* Work required
Below are records; reproduce exactly the lines from the one that has "You are a computer-use agent." through the one that has "Instruction: Click the", ends included, and nothing more.

* Source material
· · · · ·
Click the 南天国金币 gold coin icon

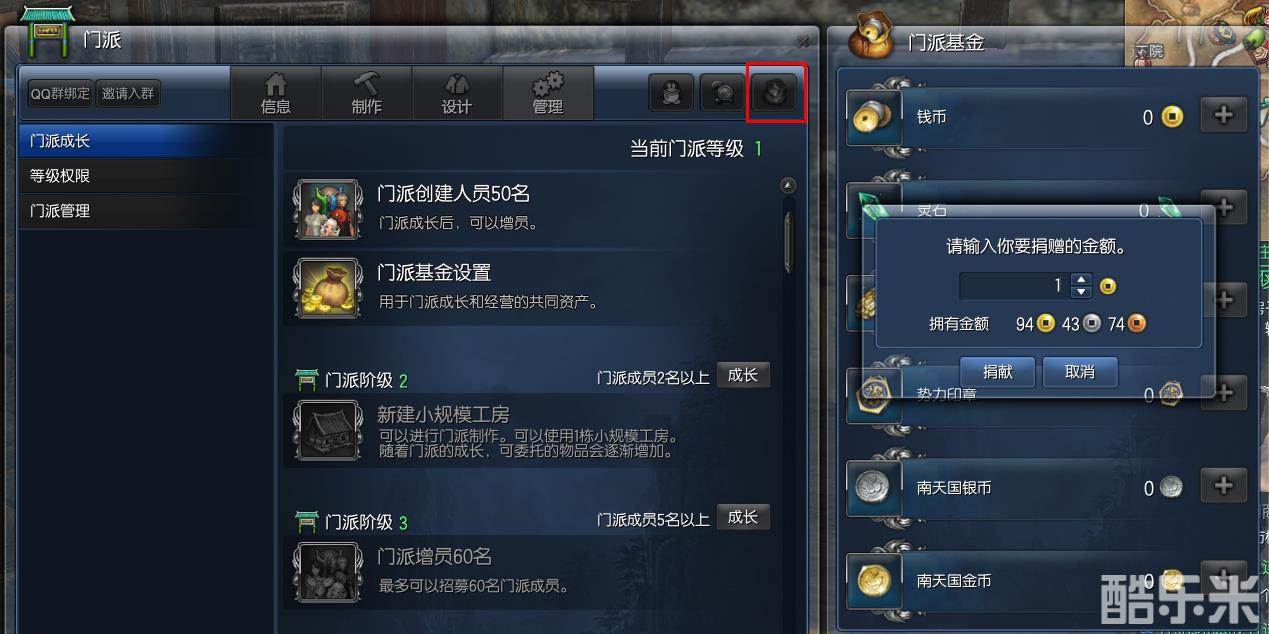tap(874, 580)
· · · · ·
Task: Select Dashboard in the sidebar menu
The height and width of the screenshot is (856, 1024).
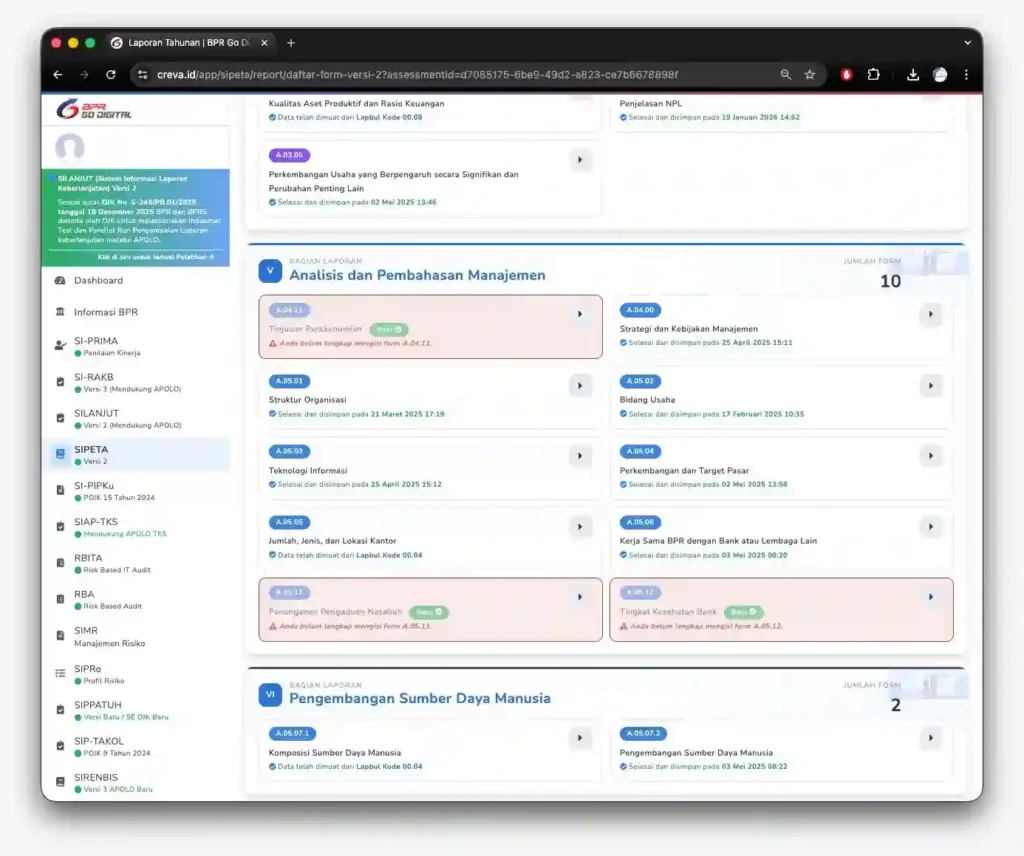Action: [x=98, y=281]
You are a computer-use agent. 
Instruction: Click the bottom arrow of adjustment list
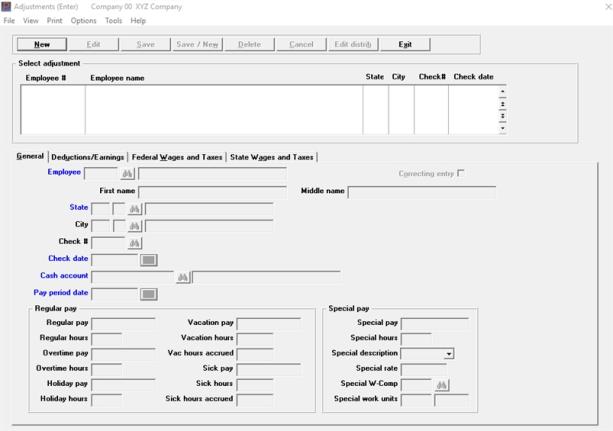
· · · · ·
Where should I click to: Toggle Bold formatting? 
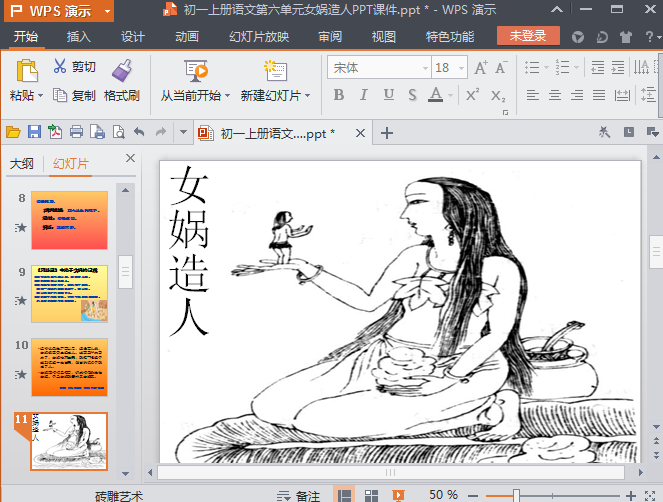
· · · · ·
* Final answer
You are a computer-use agent. 
Instruction: Click the bottom arrow of adjustment list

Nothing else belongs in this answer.